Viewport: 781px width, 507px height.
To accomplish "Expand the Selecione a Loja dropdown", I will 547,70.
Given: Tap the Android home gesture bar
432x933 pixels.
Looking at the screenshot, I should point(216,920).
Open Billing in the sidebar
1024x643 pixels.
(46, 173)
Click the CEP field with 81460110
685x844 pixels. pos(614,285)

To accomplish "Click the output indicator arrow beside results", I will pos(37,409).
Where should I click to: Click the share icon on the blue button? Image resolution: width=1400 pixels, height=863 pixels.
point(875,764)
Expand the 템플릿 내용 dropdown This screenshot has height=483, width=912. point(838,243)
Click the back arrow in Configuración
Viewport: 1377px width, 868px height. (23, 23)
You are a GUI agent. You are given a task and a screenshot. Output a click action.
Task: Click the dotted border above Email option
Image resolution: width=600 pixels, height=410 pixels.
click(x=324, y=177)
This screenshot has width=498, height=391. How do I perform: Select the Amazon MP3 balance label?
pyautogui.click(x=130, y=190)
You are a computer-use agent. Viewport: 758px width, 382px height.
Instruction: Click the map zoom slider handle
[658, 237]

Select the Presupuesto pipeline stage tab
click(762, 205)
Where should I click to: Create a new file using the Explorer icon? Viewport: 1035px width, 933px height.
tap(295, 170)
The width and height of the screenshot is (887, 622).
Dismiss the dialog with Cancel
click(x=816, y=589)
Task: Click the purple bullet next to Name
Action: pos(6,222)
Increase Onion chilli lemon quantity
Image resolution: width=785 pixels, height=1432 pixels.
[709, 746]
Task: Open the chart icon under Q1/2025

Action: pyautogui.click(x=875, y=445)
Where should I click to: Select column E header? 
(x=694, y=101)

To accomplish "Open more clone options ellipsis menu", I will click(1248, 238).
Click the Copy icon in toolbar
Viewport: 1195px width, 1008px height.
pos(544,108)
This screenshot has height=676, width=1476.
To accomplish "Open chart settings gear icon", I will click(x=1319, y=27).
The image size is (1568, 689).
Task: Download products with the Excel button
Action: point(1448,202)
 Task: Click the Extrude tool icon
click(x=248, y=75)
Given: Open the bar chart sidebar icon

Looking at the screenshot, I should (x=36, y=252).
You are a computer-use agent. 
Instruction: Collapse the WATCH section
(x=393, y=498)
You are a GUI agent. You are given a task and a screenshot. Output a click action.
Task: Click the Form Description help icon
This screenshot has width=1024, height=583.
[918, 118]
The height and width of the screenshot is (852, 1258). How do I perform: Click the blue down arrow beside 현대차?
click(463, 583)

• What the exercise asks: Every line above in which the word "Expand" is present must be copied into the answer.

• Response to this task:
To accomplish "Expand the Selecione a Loja dropdown", I will 547,70.
Expand the 템플릿 내용 dropdown This screenshot has height=483, width=912. point(838,243)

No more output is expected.